Records contained in a dataset:
· · · ·
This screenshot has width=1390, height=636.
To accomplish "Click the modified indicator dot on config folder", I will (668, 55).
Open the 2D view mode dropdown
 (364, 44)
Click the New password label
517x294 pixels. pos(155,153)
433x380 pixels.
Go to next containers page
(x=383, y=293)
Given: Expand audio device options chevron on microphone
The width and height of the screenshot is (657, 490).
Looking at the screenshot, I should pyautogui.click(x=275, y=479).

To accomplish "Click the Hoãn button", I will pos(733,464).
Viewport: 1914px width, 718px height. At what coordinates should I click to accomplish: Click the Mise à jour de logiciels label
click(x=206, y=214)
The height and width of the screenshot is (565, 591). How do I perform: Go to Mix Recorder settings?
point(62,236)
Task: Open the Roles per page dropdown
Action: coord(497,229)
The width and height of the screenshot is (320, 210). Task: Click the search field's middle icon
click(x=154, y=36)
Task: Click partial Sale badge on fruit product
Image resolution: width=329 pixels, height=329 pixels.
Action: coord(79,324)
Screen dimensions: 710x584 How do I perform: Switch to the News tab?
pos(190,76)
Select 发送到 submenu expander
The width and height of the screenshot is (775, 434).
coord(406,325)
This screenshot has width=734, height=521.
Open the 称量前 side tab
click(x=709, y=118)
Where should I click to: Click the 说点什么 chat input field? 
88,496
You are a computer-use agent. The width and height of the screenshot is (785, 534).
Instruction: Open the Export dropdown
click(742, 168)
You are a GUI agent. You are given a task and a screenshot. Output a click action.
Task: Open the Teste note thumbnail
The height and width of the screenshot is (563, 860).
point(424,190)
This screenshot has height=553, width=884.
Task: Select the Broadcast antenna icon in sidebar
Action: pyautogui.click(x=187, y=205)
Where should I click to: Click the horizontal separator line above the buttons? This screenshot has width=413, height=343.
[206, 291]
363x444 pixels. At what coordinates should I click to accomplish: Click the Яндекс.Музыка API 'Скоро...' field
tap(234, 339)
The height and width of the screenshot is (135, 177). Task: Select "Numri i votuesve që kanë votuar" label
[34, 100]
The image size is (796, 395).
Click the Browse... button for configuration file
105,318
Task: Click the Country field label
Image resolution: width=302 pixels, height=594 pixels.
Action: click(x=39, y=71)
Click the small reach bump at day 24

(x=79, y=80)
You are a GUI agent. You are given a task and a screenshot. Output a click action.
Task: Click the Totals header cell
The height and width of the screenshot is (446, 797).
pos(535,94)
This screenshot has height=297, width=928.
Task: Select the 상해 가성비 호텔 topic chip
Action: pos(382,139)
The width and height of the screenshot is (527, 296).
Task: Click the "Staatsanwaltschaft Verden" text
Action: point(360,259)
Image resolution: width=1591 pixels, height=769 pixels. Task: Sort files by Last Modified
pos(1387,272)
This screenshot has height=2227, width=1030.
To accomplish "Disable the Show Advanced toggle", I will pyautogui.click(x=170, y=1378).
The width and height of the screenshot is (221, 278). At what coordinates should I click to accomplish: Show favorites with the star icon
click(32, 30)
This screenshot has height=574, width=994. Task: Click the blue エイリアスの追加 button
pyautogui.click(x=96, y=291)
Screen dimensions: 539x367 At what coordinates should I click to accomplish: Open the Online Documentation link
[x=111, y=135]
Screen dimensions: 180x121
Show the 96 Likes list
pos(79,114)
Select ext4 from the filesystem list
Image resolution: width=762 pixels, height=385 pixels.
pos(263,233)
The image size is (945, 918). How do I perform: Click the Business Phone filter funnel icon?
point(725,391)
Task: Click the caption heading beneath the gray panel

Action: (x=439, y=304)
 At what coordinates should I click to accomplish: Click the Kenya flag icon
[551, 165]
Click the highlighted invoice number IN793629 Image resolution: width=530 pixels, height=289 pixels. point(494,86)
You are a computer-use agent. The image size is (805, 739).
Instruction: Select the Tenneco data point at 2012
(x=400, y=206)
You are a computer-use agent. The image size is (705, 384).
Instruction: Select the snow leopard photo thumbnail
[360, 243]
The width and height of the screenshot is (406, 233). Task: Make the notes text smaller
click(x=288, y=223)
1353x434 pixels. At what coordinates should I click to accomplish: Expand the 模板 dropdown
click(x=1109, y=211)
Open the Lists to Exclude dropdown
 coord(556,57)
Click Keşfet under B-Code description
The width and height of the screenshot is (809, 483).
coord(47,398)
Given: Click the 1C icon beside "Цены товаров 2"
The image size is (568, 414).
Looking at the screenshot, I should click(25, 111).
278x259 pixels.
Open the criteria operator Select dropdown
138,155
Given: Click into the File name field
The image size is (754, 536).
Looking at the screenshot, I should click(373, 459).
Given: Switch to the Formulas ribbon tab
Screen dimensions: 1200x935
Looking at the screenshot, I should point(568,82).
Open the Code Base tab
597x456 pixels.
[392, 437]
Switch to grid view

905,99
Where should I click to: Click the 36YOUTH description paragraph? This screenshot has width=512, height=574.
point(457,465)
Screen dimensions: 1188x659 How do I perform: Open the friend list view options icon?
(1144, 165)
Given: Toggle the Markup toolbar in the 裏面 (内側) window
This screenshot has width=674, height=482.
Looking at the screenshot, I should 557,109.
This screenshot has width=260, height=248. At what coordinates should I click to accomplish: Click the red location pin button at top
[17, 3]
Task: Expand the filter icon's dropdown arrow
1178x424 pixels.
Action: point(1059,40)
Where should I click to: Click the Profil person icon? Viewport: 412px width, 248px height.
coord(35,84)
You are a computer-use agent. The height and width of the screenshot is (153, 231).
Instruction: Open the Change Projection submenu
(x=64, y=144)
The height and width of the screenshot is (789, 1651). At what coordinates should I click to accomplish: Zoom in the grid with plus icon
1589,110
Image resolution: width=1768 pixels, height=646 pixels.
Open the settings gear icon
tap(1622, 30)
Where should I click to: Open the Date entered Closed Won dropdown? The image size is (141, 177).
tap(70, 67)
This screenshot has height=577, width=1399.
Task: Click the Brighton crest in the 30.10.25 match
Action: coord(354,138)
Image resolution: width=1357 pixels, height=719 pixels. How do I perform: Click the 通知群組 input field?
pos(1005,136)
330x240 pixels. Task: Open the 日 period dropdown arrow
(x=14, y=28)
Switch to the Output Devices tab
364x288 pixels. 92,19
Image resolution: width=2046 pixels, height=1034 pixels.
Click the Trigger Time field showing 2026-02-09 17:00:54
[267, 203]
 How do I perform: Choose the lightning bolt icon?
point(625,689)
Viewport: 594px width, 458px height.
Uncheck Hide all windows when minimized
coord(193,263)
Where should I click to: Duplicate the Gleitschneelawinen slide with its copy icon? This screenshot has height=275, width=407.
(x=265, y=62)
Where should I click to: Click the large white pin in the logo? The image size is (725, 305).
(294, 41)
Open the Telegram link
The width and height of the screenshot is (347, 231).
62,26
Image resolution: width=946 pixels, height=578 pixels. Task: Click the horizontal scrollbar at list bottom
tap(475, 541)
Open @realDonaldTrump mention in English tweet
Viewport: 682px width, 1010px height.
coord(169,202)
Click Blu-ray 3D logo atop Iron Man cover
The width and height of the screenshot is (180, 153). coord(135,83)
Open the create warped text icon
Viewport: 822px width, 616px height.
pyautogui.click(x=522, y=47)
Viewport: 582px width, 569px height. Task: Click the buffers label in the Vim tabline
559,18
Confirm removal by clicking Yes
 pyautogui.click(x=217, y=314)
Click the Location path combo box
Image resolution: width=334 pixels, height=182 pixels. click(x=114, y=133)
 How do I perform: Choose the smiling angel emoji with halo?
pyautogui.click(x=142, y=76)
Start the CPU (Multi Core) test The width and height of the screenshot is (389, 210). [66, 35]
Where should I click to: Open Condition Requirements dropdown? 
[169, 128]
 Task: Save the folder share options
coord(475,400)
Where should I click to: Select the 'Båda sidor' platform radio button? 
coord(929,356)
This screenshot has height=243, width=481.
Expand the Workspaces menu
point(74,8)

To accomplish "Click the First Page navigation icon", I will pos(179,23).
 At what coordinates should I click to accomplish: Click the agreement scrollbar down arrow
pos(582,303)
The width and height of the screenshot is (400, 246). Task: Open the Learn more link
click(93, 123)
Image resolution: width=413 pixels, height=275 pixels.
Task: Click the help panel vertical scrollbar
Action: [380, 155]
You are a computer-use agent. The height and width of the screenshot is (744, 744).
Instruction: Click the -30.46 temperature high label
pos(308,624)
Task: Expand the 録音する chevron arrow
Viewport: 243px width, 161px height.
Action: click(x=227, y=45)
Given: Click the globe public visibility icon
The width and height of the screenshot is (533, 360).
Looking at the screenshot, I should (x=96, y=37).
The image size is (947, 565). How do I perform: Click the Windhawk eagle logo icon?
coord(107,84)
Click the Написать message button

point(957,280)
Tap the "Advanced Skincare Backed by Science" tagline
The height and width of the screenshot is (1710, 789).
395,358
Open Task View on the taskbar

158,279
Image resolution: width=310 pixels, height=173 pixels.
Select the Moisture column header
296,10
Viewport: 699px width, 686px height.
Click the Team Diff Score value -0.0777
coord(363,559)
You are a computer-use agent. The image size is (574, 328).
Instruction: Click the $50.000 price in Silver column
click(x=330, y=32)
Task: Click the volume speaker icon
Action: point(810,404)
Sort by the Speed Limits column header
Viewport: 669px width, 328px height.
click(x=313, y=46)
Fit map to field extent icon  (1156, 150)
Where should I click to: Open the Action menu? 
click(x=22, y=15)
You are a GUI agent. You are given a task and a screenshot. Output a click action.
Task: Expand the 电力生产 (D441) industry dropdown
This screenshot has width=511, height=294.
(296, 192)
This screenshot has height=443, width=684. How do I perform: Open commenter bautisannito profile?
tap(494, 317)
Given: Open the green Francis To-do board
· · · ·
__Task brief__
Write out only the lines from the very start of the entries above to the line that includes "433x380 pixels.", both ends included, each one unchanged.

__Your response__
This screenshot has width=1390, height=636.
To accomplish "Click the modified indicator dot on config folder", I will (668, 55).
Open the 2D view mode dropdown
 (364, 44)
Click the New password label
517x294 pixels. pos(155,153)
433x380 pixels.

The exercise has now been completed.